I have been wondering about this for a while, people on here say that being a CNA will be beneficial if you want to be a nurse. But my concern is that if all CNA do is do the dirty work that the... Read More

  1. by   swee2000
    Quote from suejara
    . Just learn that in the nursing/ medical field you should appreciate everyone elses role because there may be days when you have to work short staff without an aide or a unit secretary. You'll realize just how important they are!
    Well said!
  2. by   nc4986
    I too agree with meghanRN spot on really, i am an MA and assist the doc not the nurse, only exception is that i love nursing and treat all the nurses i work with almost like docs. so i do dressing changes suture and staple removal, half the time if you ask someone they will at least show you how to do it. there are also classes if you really want to do other things, IV, blood draw, EKG stuff. thats just what i did though, best of luck to anyone on the path to being a great nurse.
    much love-
    mose
  3. by   baldee
    Quote from MeghanRN
    ...
    The biggest thing I learned from being a nursing assistant was organization. Within 45 minutes I could have vitals done and charted on 15-18 patients. All just mine. I'd also have half of them toileted.
    ...
    I dont pass meds all day. I'm coughed on, spit on, I clean up poop, vomit, urine, blood, you name it.
    ...
    It may be deja vu, but I thought saw a quote to the above exact post (in whole) on the previous thread page.

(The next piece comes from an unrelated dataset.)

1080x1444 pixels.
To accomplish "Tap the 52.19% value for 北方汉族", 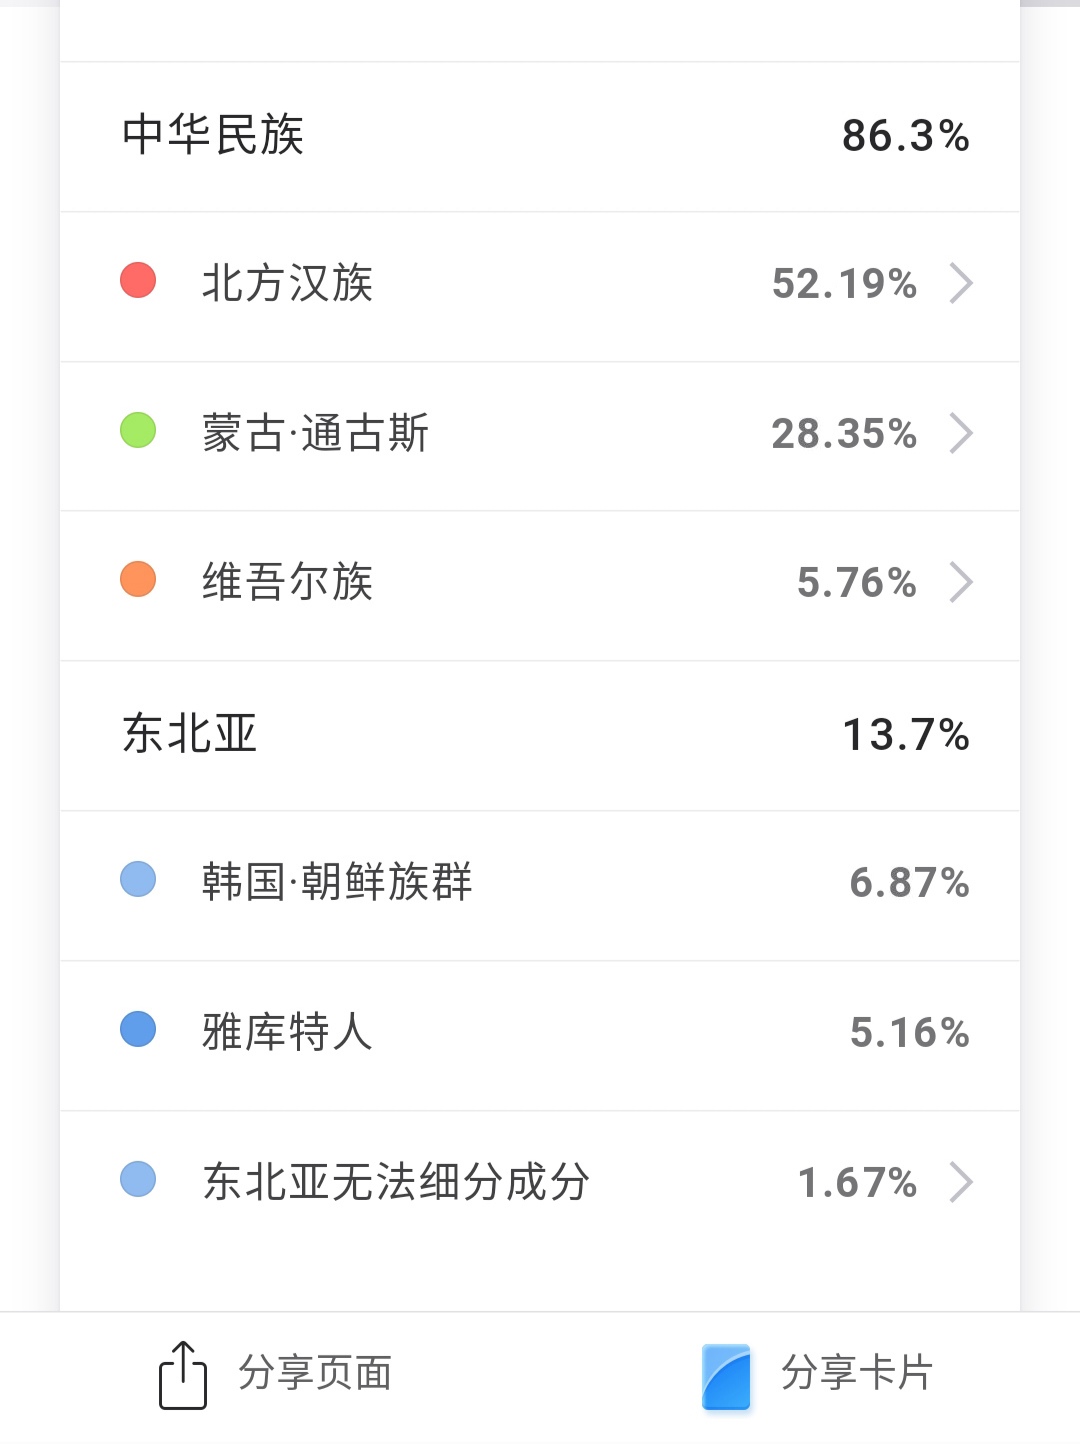I will click(844, 284).
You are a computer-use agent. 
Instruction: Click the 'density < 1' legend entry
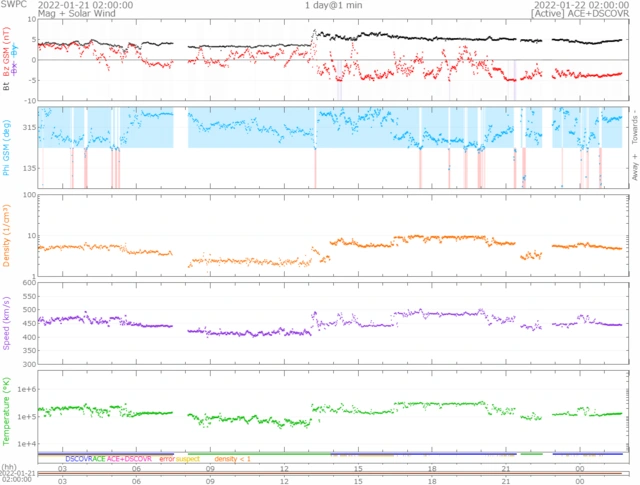[x=232, y=458]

    Anyway, with your organization and poop cleaning skills, sounds like your patients are forcing up everything they can muster when they see you coming. There may be some betting pools on tasks per time period wagers to break the monotony of sitting in beds all day long.

    Hint, the patients making it extra hard on you are betting on over 45 minutes, and the ones being no problem or even helpful are betting under 45 minutes. If so, you will hear yeahs and boos at the 45 minute marke from betting participants
  4. by   TexasPediRN
    Quote from baldee
    It may be deja vu, but I thought saw a quote to the above exact post (in whole) on the previous thread page.

    Anyway, with your organization and poop cleaning skills, sounds like your patients are forcing up everything they can muster when they see you coming. There may be some betting pools on tasks per time period wagers to break the monotony of sitting in beds all day long.

    Hint, the patients making it extra hard on you are betting on over 45 minutes, and the ones being no problem or even helpful are betting under 45 minutes. If so, you will hear yeahs and boos at the 45 minute marke from betting participants
    I'm actually insulted by this post, and I dont think you are taking it in the context that I was typing it in.

    I wasnt making a statement that time was everything. If you read the sentence before the 45 minute mark, I stated the "biggest thing I learned from being a CNA was organization".

    It was a statement showing that with organization, things can be accomplished rather quickly. It also taught me valuable lessons that I used when I graduated, because I knew how to do patient care for numerous patients at a time.

    The floor that I was a Nurses Aide on the nurses had taped report. They were extremly appreciative to have their vitals when they got out of report, which was 45 minutes to 1 hour later. By being organized, I was able to accomplish that task. I also dont beleive that any patient forced anything up. We had many elderly on the floor who would need to use the bathroom quite frequently, and I offered each time I was in the room.

    I'm going to step down now, and we can resume the original topic.
  5. by   CPD4RN
    hi, i am brand new to the board, but your post made me register in order to reply!

    at my school they require you to become a CNA in order to be accepted to the nursing program. as it has been told to me, by taking the CNA course it cuts out about the first 6-8 weeks of your first nursing semster. basic patient care. taking vitals is an aquired talent, imo and more practice can never hurt. why not be the kid that has a "leg up" on your classmates? During my CNA class and clinicals you could absoultely see the progression on vitals, patient care, time management, and even the comfort level. Any experiance you gain is better then none. i recently became a unit secretary on the mother/baby floor just to be in the hospital setting. now that my CNA is complete i sit there wishing that I was able to provide patient care as well. but charting and order entry is also an important facet of nursing, so i feel that by just being there and learning how the floor works is valuable to me as an RN-to-be (wannabe,lol)
  6. by   Valerie Salva
    Quote from pumpkin1984
    I have been wondering about this for a while, people on here say that being a CNA will be beneficial if you want to be a nurse. But my concern is that if all CNA do is do the dirty work that the nurse's don't do. They can't pass meds, they don't really learn that much about patient care like a medical assistant and they make the lowest pay. Then why is it that people tell me to take CNA first, the only thing that they really learn is how to give shots. That's the only thing that has to do with nursing as a whole. Now I know that as a nurse you will have to do some dirty things but you would think that medical assisting would be the first step to being a nurse.

    I think you have been sadly misinformed as to what a CNA is, what a nurse is, and what each of them actually do.